■ **Task**: For the data below, transcribe the part that opens with the line containing "Insert a link" and closes with the line containing "the Sort by", exactly and with no pictures.

■ **Given records**:
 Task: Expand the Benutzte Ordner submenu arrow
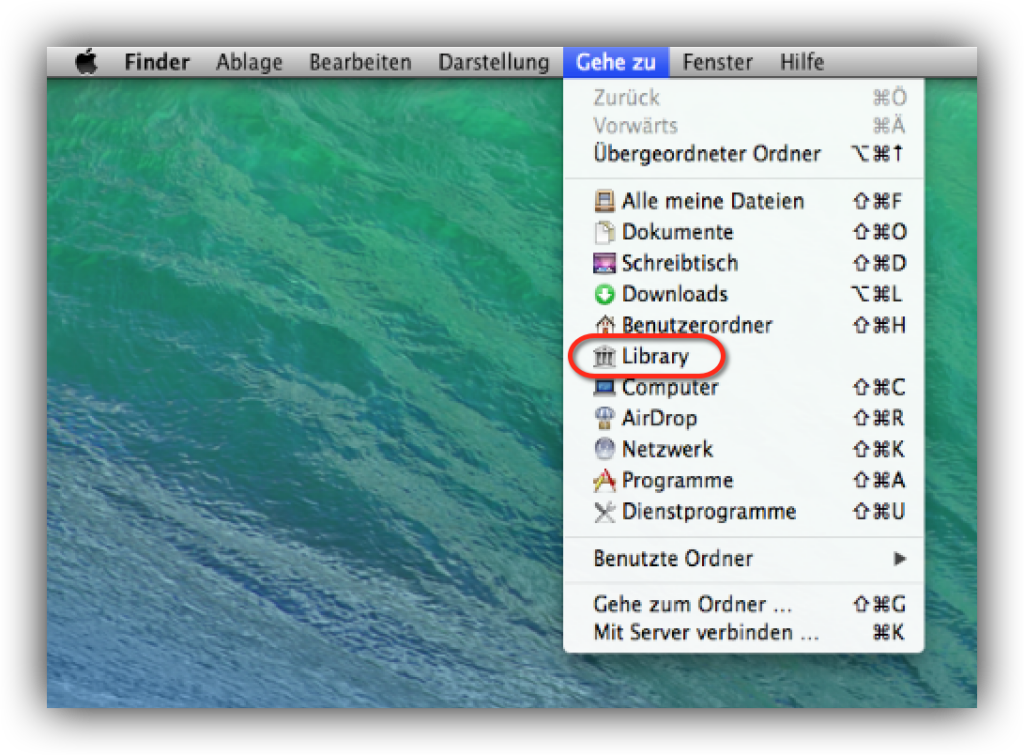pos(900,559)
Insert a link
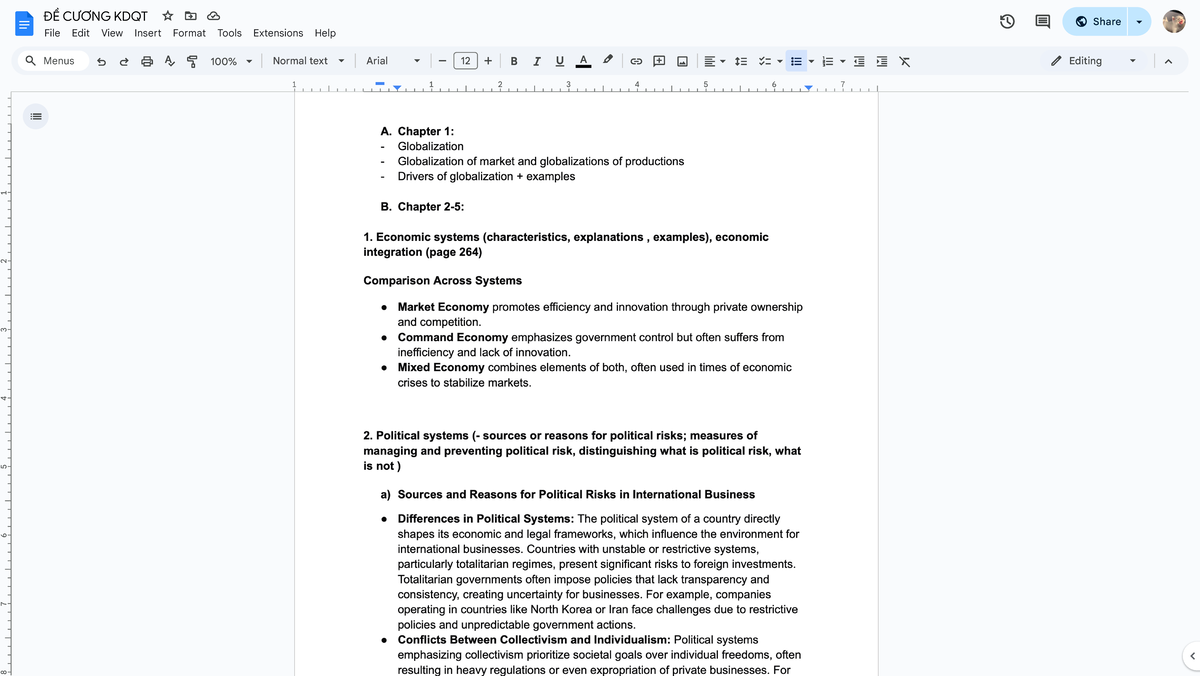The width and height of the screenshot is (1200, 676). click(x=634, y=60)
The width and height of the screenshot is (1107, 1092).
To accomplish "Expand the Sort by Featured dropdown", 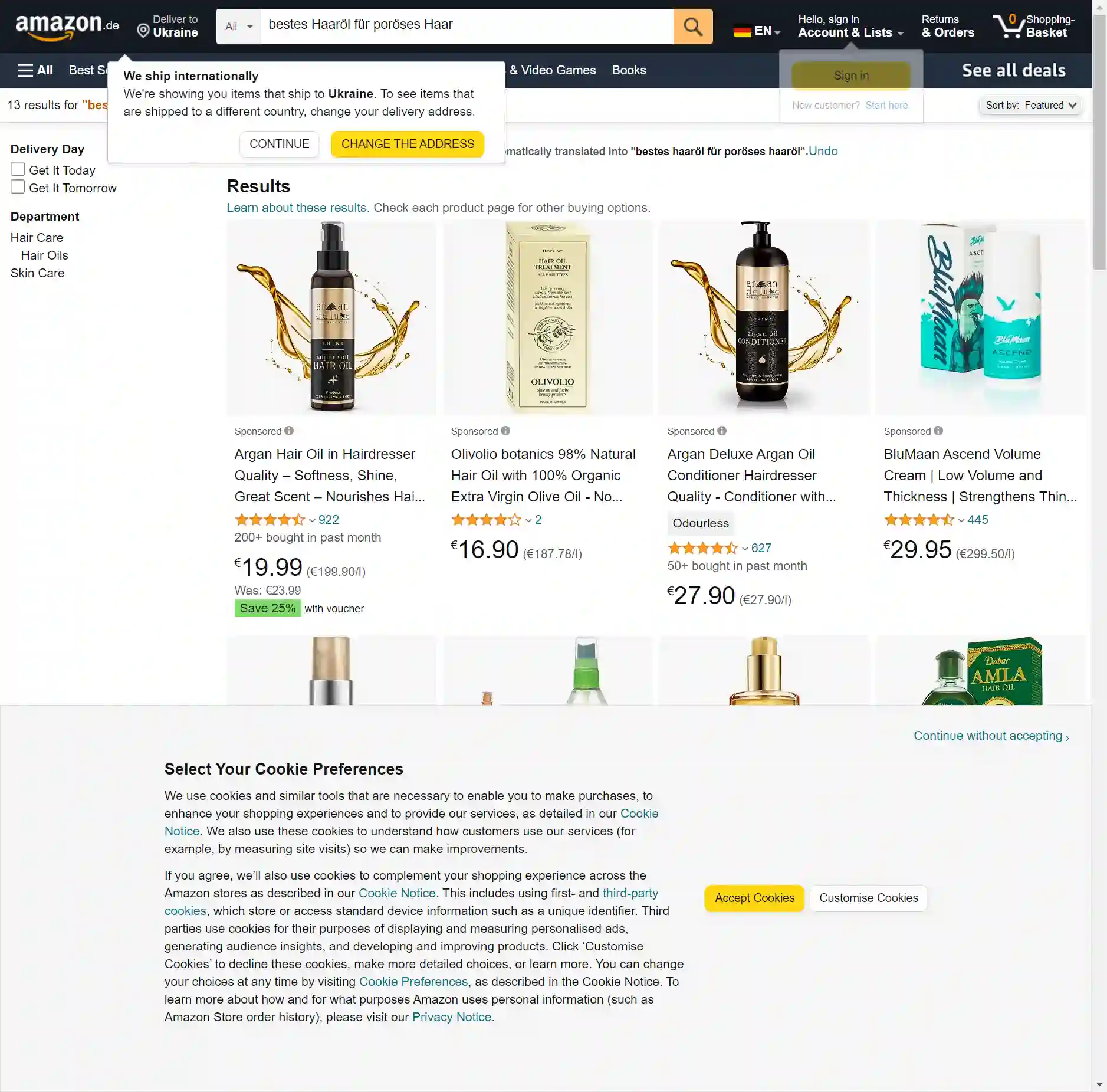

...

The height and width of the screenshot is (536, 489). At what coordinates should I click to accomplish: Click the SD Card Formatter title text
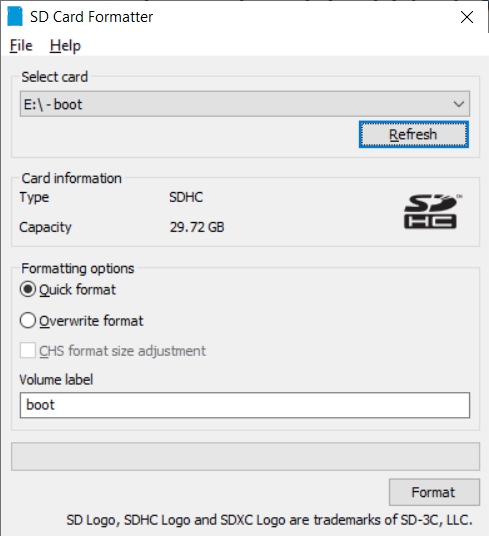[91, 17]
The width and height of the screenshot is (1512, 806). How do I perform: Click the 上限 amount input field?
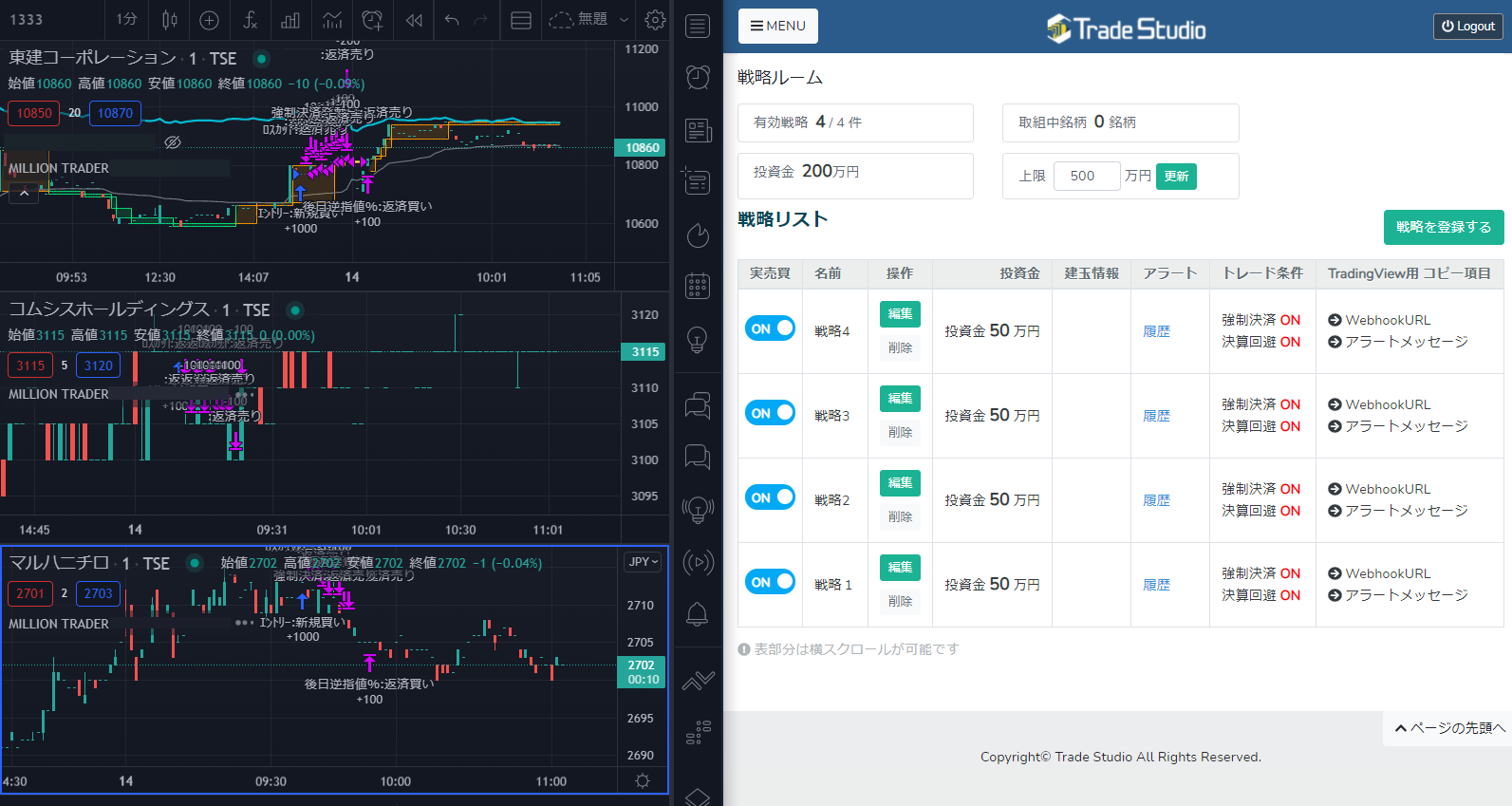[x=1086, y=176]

■ **Solution for this problem**:
Insert a link
The width and height of the screenshot is (1200, 676). click(x=634, y=60)
The width and height of the screenshot is (1107, 1092).
To accomplish "Expand the Sort by Featured dropdown", 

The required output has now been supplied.